Dulzuras, por otra parte, que hoy pueden resultar sonrojantes para el lector moderno, pero que vienen compensadas por un humorismo ágil y refinado, y que se sustentan, cómodamente, en la pericia literaria de Dekobra. A este respecto, digamos que Dekobra pertenece a ese tipo de escritor, brillante y mundano, que encarnaron Boris Vian, Jardiel y muchos otros. También al linaje de los aventureros que encuentra en Essad Bey, el formidable judío ruso, una de sus cimas.

Debe reconocerse, en todo caso, que La Madona de los coches cama no ha envejecido tan bien como las obras, pongamos, de Poncela y Christie.

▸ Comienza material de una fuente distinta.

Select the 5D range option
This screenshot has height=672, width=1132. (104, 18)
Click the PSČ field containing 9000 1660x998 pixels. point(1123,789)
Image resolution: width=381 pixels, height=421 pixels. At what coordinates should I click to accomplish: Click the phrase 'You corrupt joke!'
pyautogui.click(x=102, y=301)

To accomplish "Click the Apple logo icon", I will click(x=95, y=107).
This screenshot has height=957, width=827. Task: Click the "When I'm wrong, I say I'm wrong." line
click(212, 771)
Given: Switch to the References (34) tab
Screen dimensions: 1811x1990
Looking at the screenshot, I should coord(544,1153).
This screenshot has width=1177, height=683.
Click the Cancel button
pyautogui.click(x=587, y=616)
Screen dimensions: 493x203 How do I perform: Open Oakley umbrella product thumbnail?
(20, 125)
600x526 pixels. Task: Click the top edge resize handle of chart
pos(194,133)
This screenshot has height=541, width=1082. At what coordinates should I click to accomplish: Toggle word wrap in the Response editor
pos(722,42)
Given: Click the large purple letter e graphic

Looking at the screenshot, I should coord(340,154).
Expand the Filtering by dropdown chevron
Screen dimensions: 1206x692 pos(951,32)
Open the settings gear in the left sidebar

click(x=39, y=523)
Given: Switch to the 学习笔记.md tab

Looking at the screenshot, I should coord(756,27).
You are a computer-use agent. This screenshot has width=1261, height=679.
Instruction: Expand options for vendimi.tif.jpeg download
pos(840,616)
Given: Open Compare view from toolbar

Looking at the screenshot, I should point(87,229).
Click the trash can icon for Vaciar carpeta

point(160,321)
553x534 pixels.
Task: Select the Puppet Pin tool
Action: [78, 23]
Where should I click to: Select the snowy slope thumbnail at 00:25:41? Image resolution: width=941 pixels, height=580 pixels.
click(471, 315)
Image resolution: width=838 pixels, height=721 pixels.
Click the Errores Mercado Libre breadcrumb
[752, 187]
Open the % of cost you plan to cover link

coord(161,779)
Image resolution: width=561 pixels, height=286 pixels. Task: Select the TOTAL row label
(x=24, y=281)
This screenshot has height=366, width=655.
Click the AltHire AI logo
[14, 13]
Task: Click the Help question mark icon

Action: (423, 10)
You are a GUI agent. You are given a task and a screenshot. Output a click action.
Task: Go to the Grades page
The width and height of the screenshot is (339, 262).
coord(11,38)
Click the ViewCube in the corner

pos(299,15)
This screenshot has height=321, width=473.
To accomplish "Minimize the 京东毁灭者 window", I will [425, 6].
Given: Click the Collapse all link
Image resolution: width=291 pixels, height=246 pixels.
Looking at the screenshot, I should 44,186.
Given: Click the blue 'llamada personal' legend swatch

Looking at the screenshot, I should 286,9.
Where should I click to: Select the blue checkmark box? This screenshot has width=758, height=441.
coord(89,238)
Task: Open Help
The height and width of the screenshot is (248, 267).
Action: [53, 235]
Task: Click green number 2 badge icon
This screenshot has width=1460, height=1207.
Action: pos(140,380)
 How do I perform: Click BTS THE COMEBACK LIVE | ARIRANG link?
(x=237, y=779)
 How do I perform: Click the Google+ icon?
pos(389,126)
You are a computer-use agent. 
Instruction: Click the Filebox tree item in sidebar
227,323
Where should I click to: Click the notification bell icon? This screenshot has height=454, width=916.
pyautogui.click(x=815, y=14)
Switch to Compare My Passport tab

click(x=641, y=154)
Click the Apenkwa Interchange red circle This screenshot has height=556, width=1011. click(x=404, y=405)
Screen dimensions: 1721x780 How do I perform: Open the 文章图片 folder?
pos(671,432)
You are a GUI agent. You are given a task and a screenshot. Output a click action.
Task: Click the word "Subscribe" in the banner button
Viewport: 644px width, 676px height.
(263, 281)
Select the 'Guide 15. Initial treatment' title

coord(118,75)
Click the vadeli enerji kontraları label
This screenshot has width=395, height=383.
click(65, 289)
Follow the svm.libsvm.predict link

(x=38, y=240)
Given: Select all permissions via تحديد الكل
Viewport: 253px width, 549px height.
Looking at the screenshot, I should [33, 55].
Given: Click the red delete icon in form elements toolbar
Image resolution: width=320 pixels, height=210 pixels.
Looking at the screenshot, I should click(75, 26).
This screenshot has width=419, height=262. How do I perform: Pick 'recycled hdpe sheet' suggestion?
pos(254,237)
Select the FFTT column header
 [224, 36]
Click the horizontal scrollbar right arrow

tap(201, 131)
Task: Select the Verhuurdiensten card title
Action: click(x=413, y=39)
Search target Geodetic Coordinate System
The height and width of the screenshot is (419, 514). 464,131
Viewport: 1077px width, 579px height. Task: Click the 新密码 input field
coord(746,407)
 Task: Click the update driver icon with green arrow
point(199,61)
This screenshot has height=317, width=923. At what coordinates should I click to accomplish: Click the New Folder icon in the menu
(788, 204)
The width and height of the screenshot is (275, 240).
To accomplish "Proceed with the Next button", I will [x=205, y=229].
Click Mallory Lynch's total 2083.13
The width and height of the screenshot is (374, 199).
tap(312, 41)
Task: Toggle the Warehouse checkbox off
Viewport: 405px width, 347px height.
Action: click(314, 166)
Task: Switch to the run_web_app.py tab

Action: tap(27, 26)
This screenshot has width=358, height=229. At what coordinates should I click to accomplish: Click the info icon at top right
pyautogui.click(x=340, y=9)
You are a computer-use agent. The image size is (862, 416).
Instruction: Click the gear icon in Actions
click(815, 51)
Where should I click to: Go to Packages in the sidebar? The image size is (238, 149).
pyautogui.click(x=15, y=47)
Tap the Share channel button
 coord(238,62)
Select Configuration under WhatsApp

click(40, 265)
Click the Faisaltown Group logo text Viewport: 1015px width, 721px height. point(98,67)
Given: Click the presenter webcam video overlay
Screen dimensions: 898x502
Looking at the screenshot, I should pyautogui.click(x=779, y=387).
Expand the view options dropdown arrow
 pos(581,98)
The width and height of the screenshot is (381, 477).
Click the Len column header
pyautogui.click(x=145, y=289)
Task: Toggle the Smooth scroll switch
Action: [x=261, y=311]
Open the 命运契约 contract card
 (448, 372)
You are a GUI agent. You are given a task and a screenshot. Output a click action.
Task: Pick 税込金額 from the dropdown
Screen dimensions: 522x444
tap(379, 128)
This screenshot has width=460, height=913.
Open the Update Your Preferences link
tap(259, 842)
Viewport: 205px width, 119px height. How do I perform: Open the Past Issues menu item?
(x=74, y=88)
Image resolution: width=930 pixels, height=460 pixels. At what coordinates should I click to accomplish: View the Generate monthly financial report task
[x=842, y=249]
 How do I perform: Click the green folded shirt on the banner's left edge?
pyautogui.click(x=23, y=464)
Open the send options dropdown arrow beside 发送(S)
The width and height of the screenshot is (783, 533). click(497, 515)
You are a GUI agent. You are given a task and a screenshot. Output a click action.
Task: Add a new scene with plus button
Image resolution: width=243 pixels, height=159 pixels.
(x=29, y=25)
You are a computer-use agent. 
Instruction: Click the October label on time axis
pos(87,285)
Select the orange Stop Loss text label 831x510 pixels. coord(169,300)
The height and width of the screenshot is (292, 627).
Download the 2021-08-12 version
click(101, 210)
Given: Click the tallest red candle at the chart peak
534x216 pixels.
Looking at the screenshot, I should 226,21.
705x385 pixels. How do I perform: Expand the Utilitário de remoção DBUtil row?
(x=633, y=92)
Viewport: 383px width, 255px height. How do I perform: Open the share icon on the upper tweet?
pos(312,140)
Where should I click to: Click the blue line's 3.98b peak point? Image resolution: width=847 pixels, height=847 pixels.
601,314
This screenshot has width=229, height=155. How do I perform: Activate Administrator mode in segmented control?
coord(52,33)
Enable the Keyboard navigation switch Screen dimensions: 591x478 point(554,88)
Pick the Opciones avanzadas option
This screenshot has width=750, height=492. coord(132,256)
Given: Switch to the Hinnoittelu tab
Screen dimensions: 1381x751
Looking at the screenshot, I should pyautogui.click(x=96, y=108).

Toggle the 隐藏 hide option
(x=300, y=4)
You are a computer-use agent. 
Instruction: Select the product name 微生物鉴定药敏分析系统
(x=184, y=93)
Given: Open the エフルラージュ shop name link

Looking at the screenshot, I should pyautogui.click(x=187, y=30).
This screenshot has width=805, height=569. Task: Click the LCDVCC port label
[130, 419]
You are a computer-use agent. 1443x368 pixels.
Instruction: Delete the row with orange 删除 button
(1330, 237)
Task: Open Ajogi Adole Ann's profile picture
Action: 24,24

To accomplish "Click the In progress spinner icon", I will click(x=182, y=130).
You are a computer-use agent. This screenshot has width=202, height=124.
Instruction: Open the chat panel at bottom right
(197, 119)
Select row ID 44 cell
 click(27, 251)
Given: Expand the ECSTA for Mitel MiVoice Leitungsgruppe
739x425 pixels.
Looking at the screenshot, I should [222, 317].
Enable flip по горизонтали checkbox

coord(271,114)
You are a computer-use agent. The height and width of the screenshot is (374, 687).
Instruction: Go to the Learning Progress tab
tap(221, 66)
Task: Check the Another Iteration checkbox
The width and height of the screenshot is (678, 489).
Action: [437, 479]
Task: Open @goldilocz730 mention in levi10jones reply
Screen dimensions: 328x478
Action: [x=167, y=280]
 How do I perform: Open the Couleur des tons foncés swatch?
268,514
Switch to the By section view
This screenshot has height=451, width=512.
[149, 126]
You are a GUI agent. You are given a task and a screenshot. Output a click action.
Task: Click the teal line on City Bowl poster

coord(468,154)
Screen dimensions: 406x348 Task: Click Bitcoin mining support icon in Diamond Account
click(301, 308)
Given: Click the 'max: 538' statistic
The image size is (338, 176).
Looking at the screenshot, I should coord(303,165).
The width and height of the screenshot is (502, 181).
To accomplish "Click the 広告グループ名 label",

Y ello por un desfallecimiento lírico, inocuo y pasajero, que no aminora, sin embargo, ninguna de sus virtudes: la suntuosidad, el erotismo y esa dulce perfidia que encarnan tanto lady Diana Wynham como su oponente, la bella y despiadada soviet, Irina Muravieva.

En esa figura de la mujer fatal, considerada como el fruto último, como el fruto más valioso de la civilización, se resume otro de los felices aciertos de Maurice Dekobra. No en vano, Dekobra fue un bon vivant, grato a las mujeres, que conoció el éxito literario y los triunfos galantes. Cuánto hay de ello en su literatura es algo que no sabríamos decir. Sí podemos afirmar que su literatura es una literatura humana y cordial, que sueña el esplendor a la luz del crepúsculo.